Aparentemente o pinscher se sentia bem. Então ele sentou em frente aos pequenos
galhos e comeu lentamente a vegetação, apreciando cada folha.
Os
dois pastores se olham sem entender:
- O
que aconteceu com esse bicho? – disse o pastor.
- Não
sei.
-
Acho que foi a maconha.
- Que
maconha?
- Do
cara que ele mordeu.
-
Será?
-
Claro! O diabo está no sangue das pessoas. Vai saber o que tem no sangue
daquele ‘emaconhado’.
-
Será?
-
Você tem alguma dúvida? Você não crê na minha palavra?
-
Claro!
-
Então?
-
Ah... então se for assim, sim.
-
Ótimo.
- Aí
meu santo! - se assustou a pastora e
apontou pro pinscher.
...
E lá
está o pequeno pinscher! Em posição de ataque. Seus movimentos de vai e vem se
intensificam. Sim! Ele fode agora uma pequena árvore, ao lado do arbusto.
Então
o pequeno cão começa a amolecer. Sua perninha não dá conta de suportar todo o
peso do resto do seu corpo. Suas patinhas dianteiras, apoiadas na árvore, com
suas unhas pontiagudas agarram o tronco com mais força!
O
pinscher goza!
Porém
no auge da foda os pastores fodem com a porra toda.
Interrompem
a transa do pequeno cão.
...
Como
se latissem, os pastores blasfemam contra o pinscher. Eles gritam para os
deuses, se culpam, discutem entre si...
Tudo
isso chamou a atenção do jovem ao pé da árvore, que passou a observar, já com a
ponta apagada entre os dedos, a situação. “Estou viajando legal!” – pensou ao
ver um casal dando sermão num cachorro.
...
Foi
então que o pinscher latiu!
Mas
não foi um latido qualquer. Aquilo soou diferente. Um som jamais ouvido antes
pelos pastores.
Eles
se calaram! Todos se calaram! O latido foi tão alto que todos que caminhavam
pelo Parque Barigui escutaram! E todos pararam o que faziam.
E o
pinscher latiu mais uma vez, agora também uivou! E uivou mais uma vez, num
compasso indescritível. Aquilo hipnotizou a todos.
Os
únicos que não foram atingidos pelo som do pinscher foram os outros animais do
parque; esses que começaram a se aproximar do pequeno cão. E logo uma grande
quantidade de cachorros, gatos, pássaros... tudo que tinha vida no parque, se
reuniu em volta do pequeno animal.
Aí o
pinscher, em mais um grito de liberdade, guiou a todos numa corrida frenética
em direção ao lago do Barigui. Todos entraram na água. Uma festa indescritível.

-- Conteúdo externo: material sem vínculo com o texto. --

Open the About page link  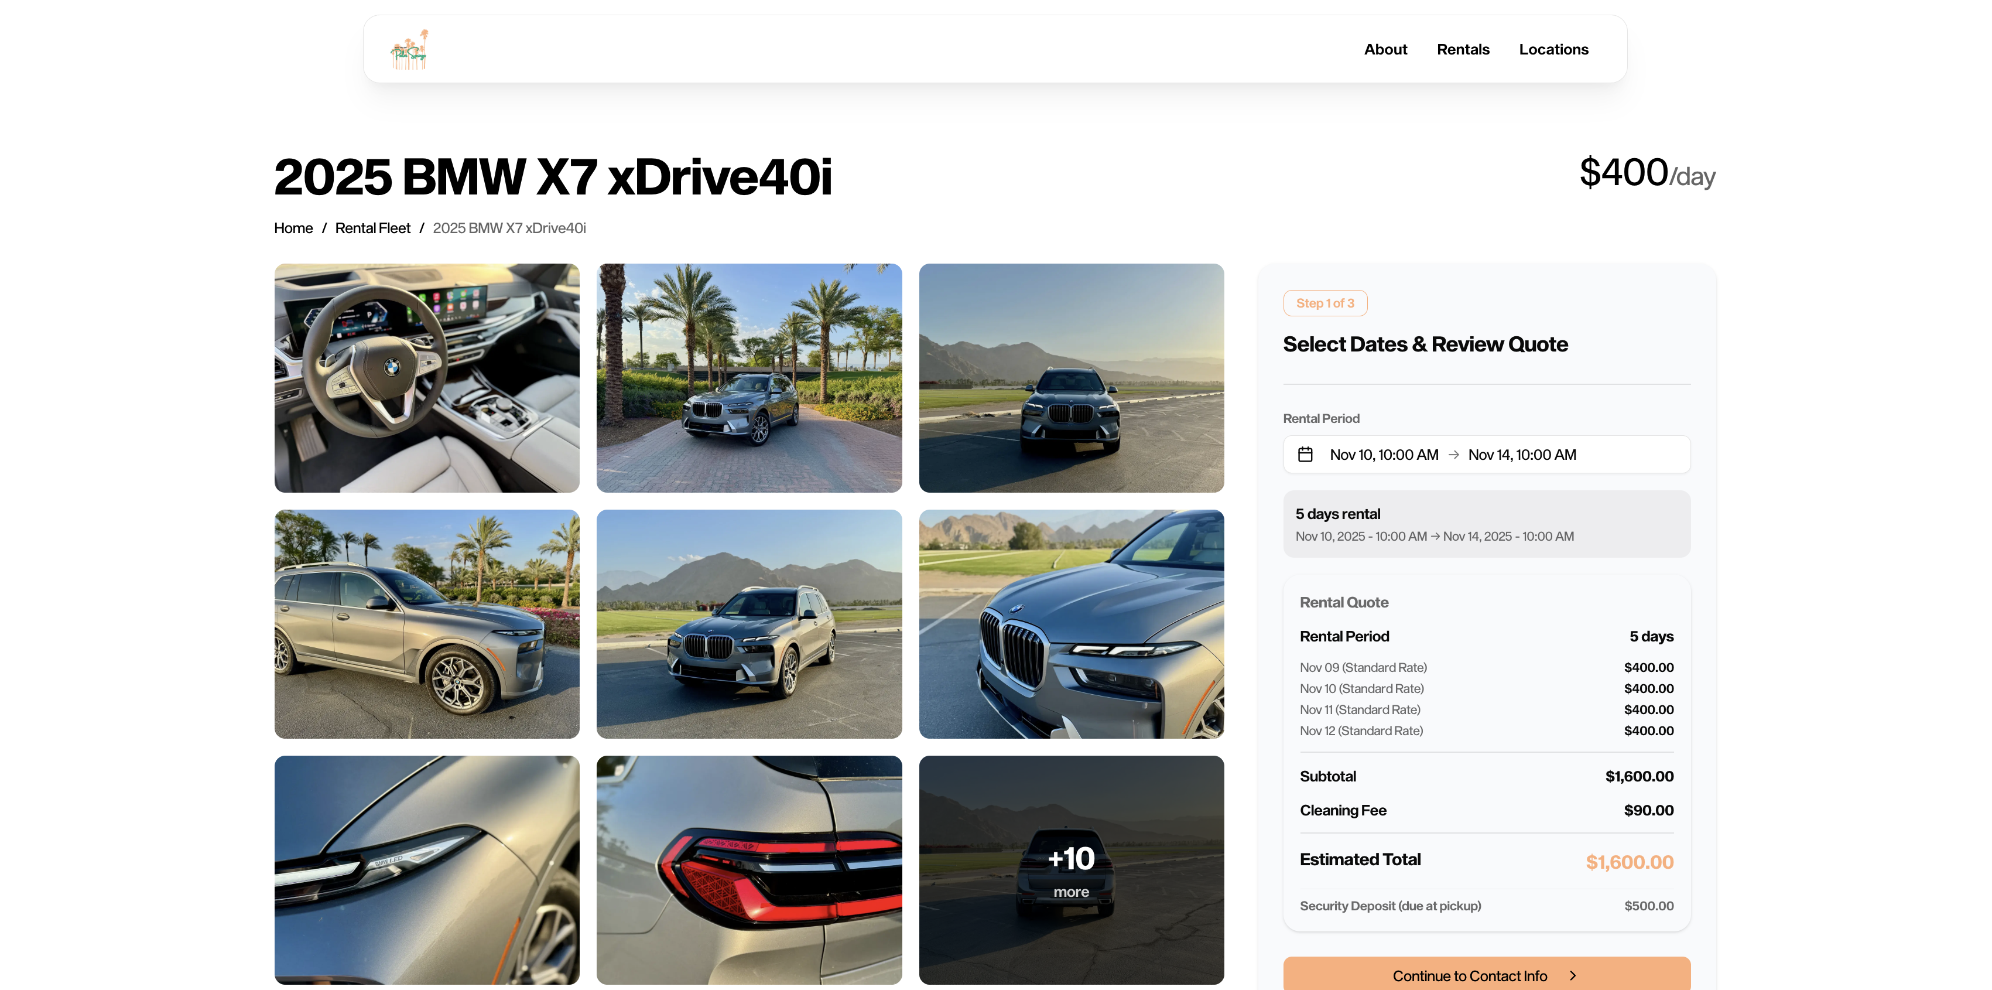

Faziam todo tipo de barulho. Uma orquestra selvagem. Pulavam e
mergulhavam.
Naquele
momento não se ouvia carros na estrada. Música nos carros. Os fones de ouvido
se renderam ao canto primitivo dos animais.
Os
peixes saltavam e faziam pose no ar! Depois mergulhavam e como se fossem
impulsionados pela água, voavam novamente.
Os
pássaros subiam ao céu entre as nuvens e desciam velozmente em belos rasantes a
mergulhar na água... para depois voltar a voar! E os movimentos se repetiam
numa beleza única, sincronizados...
...
Viva
a liberdade! Aquilo foi um canto de liberdade!
...
Então
o pequeno cão repentinamente volta a si. Seus olhos ainda baixos não estão mais
tão vermelhos.
Ele
olha os pastores que voltam e emitir som de vossas bocas.
Puto
da cara pela gozada interrompida ele acoca e dá uma cagada. Então vai de cabeça
baixa em direção aos seus donos, com cara de cachorro carente...
- Aí
que bonitinho! Não faça mais isso tá bom? – e dá-lhe blá blá blá da pastora,
que pega seu pinscher no colo e faz carinho no animal.
E enquanto
isso o pastor recolhe a bosta do pequeno cão com uma sacola de mercado.